There is an idiom, to be in the swim (of things), or to get (back) into the swim of things. This means to be or become involved involved in a certain activity or event. Or even just activities in general.
I have not studied German in many years, but soon I'll be back in the swim.
I was sick for a long time, but I hope to get back into the swim of things soon. (This can refer to getting back into the normal pace of life in general, or to something specific, such as one's job.)
It didn't take her long to get back into the swim (of things) once she put her mind to it. (Put one's mind to = concentrate).

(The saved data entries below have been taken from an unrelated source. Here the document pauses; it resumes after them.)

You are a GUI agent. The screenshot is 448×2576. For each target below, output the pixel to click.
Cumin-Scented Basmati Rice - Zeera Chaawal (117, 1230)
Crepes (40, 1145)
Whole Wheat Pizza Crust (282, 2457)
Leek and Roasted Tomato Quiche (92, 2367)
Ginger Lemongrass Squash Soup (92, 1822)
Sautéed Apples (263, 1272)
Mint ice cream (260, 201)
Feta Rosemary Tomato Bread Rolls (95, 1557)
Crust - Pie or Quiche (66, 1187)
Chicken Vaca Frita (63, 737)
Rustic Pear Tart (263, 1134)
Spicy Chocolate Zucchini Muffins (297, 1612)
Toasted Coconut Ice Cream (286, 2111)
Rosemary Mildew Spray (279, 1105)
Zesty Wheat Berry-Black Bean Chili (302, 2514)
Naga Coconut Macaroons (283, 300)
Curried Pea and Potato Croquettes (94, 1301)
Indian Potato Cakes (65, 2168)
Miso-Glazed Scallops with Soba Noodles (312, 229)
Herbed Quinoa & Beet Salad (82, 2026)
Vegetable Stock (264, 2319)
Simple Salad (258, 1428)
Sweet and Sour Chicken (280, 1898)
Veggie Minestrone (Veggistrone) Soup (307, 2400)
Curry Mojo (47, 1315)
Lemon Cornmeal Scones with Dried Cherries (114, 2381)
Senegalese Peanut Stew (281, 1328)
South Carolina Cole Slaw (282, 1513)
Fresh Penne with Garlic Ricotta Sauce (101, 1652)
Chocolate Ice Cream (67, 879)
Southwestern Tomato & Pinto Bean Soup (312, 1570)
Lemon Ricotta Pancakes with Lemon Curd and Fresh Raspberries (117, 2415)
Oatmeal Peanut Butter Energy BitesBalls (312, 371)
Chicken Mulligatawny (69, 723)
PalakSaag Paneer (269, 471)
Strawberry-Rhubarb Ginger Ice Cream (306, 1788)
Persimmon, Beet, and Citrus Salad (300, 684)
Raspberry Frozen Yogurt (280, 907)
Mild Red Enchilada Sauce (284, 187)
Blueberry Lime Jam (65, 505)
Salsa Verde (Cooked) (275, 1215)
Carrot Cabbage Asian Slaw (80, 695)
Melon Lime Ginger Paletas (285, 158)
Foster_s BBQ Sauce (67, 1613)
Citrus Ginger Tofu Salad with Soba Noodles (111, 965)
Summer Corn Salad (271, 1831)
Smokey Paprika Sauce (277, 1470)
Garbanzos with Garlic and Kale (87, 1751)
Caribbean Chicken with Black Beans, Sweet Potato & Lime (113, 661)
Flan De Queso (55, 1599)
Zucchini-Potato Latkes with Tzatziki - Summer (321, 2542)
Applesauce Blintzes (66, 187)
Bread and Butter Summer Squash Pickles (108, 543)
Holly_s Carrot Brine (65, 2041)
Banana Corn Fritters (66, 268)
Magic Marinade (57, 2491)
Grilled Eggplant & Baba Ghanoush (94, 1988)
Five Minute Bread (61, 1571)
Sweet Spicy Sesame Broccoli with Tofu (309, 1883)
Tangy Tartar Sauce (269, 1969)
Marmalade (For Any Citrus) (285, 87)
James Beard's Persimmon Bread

To be out of the swim? I don't think this is an idiom. But it makes sense, since it seems to be the opposite of "in the swim." But a better phrase might be "out of practice."
I was so out of practice when it came to my job that it took me a couple months to get back into the swim ( of things). = to get back to my accustomed performance at work.
But nowadays, the idiom "in the swing of things" is more common than "in the swim (of things)," at least in my part of the USA. In this case, we almost say "in the swing of things," not just "in the swing."
But, yes, "in the swing of things" is more common nowadays, as compared to "in the swim (of things)." And the meaning is not exactly the same.
In the swim (of things) = to participate in an activity
in the swing of things = the usual way that something is done
To get back to the swim of things can mean to get into the swing of things, so the idioms can be used to express the same thing.